● DATA RECORDS
================================

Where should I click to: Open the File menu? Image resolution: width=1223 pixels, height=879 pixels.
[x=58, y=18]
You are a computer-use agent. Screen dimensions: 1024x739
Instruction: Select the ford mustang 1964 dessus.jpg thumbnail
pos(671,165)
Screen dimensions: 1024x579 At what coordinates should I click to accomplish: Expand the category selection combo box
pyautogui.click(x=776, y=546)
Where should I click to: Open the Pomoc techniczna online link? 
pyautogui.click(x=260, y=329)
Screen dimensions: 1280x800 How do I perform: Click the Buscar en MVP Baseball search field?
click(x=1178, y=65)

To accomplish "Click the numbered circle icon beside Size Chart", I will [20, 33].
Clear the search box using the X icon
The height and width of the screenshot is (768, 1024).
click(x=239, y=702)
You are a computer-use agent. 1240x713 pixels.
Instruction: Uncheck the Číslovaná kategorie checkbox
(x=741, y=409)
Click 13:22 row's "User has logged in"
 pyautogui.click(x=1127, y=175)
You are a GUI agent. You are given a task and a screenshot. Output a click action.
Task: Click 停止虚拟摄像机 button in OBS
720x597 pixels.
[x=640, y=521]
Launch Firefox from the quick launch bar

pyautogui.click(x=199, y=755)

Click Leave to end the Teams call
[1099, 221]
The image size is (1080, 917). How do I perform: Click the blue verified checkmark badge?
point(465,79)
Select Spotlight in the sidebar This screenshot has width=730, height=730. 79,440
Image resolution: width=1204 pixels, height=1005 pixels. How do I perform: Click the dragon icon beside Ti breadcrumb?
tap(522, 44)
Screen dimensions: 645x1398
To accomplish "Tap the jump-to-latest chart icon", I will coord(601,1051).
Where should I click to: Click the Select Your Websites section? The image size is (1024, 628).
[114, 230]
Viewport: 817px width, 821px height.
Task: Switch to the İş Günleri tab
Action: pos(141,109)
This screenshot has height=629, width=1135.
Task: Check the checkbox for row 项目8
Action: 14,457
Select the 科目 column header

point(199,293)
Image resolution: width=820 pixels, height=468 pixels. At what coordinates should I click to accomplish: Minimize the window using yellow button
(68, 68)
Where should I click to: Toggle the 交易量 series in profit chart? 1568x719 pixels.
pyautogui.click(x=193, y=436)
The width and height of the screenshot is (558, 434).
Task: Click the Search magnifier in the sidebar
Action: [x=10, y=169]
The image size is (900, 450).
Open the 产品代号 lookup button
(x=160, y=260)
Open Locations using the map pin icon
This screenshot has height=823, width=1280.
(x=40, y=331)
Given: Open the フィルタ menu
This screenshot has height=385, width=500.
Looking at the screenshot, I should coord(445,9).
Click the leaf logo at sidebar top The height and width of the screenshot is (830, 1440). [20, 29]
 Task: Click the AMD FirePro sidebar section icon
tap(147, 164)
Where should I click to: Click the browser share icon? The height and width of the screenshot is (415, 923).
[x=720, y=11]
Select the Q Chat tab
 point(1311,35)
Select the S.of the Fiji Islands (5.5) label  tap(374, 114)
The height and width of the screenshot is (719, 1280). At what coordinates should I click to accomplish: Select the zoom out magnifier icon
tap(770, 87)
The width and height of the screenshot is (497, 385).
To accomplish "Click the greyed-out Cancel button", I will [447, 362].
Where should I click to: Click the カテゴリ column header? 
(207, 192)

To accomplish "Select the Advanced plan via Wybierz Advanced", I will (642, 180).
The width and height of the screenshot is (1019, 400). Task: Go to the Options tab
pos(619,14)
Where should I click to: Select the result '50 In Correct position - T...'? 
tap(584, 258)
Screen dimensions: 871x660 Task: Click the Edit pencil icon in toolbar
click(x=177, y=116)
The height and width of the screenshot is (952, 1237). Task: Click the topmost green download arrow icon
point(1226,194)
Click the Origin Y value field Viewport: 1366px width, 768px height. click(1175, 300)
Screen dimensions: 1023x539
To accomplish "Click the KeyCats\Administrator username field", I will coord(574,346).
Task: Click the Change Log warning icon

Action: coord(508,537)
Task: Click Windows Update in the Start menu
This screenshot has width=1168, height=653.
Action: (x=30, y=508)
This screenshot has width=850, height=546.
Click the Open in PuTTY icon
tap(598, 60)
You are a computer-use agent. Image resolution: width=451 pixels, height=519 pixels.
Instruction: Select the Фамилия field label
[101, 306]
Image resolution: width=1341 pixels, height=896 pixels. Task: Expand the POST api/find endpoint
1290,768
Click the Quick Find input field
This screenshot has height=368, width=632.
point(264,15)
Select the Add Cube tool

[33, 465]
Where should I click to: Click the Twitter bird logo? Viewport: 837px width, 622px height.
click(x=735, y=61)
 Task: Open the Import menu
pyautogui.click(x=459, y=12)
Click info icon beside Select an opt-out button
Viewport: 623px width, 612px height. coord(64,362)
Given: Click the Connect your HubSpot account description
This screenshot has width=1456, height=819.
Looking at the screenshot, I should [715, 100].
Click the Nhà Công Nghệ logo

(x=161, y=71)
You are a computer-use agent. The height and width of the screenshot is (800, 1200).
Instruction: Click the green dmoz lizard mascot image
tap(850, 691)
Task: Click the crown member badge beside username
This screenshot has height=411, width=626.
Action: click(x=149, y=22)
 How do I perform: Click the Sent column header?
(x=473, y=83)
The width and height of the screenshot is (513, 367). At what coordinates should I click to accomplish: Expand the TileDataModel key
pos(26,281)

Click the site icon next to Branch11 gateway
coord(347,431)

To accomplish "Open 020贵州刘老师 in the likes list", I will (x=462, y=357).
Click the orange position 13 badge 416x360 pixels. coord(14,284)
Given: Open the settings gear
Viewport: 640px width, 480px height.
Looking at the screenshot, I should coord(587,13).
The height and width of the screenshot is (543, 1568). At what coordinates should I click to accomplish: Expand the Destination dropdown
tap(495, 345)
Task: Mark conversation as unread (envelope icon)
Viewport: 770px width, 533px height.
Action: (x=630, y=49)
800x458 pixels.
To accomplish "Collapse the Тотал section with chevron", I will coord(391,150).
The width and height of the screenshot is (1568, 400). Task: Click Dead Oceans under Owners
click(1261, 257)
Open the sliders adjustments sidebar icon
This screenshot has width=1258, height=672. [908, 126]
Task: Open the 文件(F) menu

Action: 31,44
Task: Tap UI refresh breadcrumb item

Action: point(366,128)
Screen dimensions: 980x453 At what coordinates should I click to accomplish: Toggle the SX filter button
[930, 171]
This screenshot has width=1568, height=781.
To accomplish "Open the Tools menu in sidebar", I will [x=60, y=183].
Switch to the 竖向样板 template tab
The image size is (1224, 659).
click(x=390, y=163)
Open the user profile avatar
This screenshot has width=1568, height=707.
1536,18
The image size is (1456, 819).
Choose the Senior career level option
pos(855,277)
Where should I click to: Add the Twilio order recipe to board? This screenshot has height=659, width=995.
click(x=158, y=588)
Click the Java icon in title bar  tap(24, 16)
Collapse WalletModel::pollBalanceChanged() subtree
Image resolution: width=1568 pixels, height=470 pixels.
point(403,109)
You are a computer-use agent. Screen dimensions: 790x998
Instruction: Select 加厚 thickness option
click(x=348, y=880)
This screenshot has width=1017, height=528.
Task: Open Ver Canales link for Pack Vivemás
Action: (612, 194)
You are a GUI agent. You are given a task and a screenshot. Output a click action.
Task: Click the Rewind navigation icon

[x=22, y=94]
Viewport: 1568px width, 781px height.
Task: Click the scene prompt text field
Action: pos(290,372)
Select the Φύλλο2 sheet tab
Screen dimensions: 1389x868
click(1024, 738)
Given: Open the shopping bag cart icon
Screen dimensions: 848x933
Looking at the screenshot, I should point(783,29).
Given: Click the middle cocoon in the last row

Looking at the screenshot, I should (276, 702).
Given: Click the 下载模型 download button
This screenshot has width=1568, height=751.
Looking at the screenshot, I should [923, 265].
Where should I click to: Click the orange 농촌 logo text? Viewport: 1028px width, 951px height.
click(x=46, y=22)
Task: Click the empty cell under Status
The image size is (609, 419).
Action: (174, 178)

================================

Check the listing above for lines containing the string "agent", and copy each one.

You are a computer-use agent. Screen dimensions: 1024x739
You are a computer-use agent. 1240x713 pixels.
You are a GUI agent. You are given a task and a screenshot. Output a click action.
You are a computer-use agent. Image resolution: width=451 pixels, height=519 pixels.
You are a computer-use agent. The height and width of the screenshot is (800, 1200).
You are a computer-use agent. Screen dimensions: 790x998
You are a GUI agent. You are given a task and a screenshot. Output a click action.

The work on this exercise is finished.